**Aim of the exercise**
Copy out every row below that contains the word "label".

**Material provided**

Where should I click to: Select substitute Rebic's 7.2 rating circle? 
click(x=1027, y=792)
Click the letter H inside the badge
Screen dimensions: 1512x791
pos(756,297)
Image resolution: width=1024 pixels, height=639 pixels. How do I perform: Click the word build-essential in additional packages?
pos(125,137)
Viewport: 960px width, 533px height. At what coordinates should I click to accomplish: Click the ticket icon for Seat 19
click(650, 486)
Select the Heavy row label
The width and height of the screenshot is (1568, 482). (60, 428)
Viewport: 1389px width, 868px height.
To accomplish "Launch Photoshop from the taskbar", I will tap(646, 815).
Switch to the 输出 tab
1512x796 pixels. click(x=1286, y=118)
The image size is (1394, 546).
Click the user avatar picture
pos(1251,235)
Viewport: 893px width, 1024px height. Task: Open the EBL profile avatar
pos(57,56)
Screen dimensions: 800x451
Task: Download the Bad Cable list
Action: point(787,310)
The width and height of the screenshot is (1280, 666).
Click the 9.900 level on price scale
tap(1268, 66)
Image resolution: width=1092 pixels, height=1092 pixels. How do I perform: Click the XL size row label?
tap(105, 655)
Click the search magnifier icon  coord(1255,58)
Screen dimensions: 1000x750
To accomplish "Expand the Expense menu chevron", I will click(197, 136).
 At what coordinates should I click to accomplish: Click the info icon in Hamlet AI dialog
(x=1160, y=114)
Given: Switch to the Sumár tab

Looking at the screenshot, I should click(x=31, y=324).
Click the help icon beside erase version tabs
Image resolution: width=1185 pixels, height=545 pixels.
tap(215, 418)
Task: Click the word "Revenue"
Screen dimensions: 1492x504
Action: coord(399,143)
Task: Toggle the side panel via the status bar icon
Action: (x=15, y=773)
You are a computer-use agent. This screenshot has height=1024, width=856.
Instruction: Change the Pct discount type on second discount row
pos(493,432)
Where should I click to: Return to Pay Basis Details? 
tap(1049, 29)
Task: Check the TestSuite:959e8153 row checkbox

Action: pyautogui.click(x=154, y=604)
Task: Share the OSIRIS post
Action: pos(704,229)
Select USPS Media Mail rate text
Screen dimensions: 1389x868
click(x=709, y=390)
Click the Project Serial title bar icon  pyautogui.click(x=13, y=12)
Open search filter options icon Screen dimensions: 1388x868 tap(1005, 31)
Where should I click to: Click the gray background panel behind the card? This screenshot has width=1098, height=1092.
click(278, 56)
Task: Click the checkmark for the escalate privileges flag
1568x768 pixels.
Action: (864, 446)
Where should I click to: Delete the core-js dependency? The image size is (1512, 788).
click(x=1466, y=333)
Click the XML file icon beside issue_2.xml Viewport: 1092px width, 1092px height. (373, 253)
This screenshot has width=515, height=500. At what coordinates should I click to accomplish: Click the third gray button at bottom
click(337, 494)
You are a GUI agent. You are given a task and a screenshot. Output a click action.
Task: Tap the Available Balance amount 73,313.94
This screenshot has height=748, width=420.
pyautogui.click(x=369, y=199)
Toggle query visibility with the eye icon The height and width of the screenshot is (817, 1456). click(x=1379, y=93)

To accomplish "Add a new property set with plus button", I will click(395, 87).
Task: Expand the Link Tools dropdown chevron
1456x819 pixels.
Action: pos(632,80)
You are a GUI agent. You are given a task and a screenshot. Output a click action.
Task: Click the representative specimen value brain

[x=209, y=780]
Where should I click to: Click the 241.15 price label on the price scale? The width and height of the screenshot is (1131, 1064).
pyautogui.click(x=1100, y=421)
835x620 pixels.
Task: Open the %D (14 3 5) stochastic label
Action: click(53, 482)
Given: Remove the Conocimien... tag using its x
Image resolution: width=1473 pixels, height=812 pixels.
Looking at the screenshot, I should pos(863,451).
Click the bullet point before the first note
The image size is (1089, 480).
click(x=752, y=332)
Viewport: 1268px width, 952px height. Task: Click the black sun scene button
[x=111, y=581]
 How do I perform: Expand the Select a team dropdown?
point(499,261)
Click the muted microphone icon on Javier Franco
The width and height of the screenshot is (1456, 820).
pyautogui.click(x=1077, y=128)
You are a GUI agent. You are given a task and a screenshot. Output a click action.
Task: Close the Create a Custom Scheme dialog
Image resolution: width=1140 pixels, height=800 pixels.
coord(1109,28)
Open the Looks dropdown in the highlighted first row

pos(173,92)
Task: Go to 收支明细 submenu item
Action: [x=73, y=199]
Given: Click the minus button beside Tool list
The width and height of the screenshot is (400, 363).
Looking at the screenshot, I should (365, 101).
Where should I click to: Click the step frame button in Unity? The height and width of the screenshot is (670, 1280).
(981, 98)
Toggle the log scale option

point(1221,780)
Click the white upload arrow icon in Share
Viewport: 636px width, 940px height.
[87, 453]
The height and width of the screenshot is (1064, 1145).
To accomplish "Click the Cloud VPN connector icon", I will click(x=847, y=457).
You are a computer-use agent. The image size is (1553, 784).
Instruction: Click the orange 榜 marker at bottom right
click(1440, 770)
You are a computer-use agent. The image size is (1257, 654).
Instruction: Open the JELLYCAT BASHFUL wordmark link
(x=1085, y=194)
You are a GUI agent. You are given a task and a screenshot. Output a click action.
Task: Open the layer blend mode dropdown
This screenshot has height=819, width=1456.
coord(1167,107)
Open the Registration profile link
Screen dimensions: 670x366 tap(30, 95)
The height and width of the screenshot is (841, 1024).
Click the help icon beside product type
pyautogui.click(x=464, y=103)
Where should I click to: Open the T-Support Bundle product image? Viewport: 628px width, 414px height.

**Task output**
Select the Heavy row label
Image resolution: width=1092 pixels, height=1092 pixels. How do I perform: Click the XL size row label?
Where should I click to: Click the 241.15 price label on the price scale? The width and height of the screenshot is (1131, 1064).
Task: Open the %D (14 3 5) stochastic label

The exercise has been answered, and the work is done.